Text shown —
>> Begin
20/10/2015 Categories: Réseau, Sécurité Tags: , , ,

Summary

Running a TARPIT on a general purpose server does come with risks. If you know what the risks are you can mitigate them, depending on your level of comfort.

  • You have to ensure you don’t accidentally DOS your server w/ tarpit traffic
  • You have to ensure you fill up your state tables w/ tarpitted connection info
  • You have to ensure you don’t flood your logs with tarpit connection information
  • You need to ensure a long blacklist doesn’t affect performance
  • You need to ensure that your blacklist automatically expires hosts
  • You need the ability to whitelist hosts (either permanently or with time-limit)

Thankfully this is all possible, and quite easy using regular iptables and ipset.

Limiting TARPIT resource usage

You can use iptables to limit how many hosts you TARPIT without using too many system resources. See example below. This includes network bandwidth, system memory, state stable entries, and other system resources. Get too many tarpitted connections, start ignoring them. If you organize your rule set in the correct order, none of the tarpitted connections end up on your state tables. Also make sure you don’t log, unless you’re doing realtime stats with something like a custom ulog — Direct iptables tarpit logs can quickly fill up a disk.

 

In my experience my current hosts can easily hold 200+ hosts in a tarpit, with little noticeable effect on memory usage, traffic usage, or cpu usage. Likely I could push this further, but so far on average I’m only trapping around 130 hosts at any given moment.

 

The reason why I implemented the limits, was as stated in another suggestion, because my first tarpit host became flooded. This was a trivial workaround. I’ve had no issues since.

 

Using ipset for efficient blacklists

ipset is an great little tool that allows you to create groups of objects to use in iptables rules. Not only that, but since it can hold the objects in a hash table, the larger the ipset the faster it is compared to the equivalent linear set of iptables rules.

 

In addition to that, the lists can include counters (packets/bytes), timeout, and exclusion on a per object basis.

 

You can add/remove from ipset with most programs that automatically block, such as fail2ban, ossec, and more. Because you can set a default timeout, you can ensure that entries are expired regardless what program set the entry.

 

Example

Here’s an example based on what I use on servers I manage that mitigates the risks listed above:

Caveat

### Note:  This does not account for all possible traffic you might need or want
###        This is only an example of mitigating common risks of using a tarpit
###        Use at your own risk

Configuring ipset

# Create the ipset blacklist
# options:
# - create         : create a new ipset
# - blacklist      : Name of the ipset we'll reference in the iptables rule
# - hash:net       : Make blacklist type hash to hold network (ip/mask) data
# - family inet    : This is for IPv4 data (inet6 for IPv6)
# - counters       : We want packet/byte stats counted for each entry
# - comment        : So we can add a comment with each entry (handy)
>> End
To do —
1 - Duplicate the part of the tarpit text starting with "Using ipset for" and going on through "set the entry.".
2 - In the entries, rewrite the lines starting with the line with "Select the Email Sent header cell" and going on through the line with "pyautogui.click(x=110, y=45)", changing "Reload" to "Refresh" and leaving everything else unchanged. Give only those lines.
The entries that follow have no connection to the tarpit text.

Given entries —
>> Begin
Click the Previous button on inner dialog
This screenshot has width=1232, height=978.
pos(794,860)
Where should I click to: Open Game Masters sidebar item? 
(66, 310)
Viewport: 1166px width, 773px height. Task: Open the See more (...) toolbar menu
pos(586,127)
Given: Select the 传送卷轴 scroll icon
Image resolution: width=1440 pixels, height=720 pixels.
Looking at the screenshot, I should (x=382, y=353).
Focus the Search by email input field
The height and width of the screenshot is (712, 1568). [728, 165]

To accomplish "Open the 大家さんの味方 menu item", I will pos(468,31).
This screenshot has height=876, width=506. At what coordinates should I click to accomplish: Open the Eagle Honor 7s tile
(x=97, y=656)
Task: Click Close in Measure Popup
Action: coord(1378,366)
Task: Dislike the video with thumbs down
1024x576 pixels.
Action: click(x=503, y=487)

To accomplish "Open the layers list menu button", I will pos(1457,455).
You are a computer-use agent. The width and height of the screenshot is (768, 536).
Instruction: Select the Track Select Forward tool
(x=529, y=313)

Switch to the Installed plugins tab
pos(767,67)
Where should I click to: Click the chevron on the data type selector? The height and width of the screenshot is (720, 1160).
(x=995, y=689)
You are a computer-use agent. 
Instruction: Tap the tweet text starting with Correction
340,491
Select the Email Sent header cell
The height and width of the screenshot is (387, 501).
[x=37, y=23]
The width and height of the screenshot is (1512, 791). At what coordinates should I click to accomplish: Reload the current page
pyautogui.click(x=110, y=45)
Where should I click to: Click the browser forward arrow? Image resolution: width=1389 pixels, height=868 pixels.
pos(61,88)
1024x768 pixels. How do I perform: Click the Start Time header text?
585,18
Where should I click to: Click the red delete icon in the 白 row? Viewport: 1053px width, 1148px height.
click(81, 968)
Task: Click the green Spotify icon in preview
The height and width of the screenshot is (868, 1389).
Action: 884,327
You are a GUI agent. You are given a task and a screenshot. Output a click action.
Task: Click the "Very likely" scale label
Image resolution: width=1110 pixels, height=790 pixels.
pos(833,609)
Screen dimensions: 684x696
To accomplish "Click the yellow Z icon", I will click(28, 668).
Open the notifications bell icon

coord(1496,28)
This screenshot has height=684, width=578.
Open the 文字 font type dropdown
>> End
Outputs in order —
1 -
Using ipset for efficient blacklists

ipset is an great little tool that allows you to create groups of objects to use in iptables rules. Not only that, but since it can hold the objects in a hash table, the larger the ipset the faster it is compared to the equivalent linear set of iptables rules.

 

In addition to that, the lists can include counters (packets/bytes), timeout, and exclusion on a per object basis.

 

You can add/remove from ipset with most programs that automatically block, such as fail2ban, ossec, and more. Because you can set a default timeout, you can ensure that entries are expired regardless what program set the entry.

2 -
Select the Email Sent header cell
The height and width of the screenshot is (387, 501).
[x=37, y=23]
The width and height of the screenshot is (1512, 791). At what coordinates should I click to accomplish: Refresh the current page
pyautogui.click(x=110, y=45)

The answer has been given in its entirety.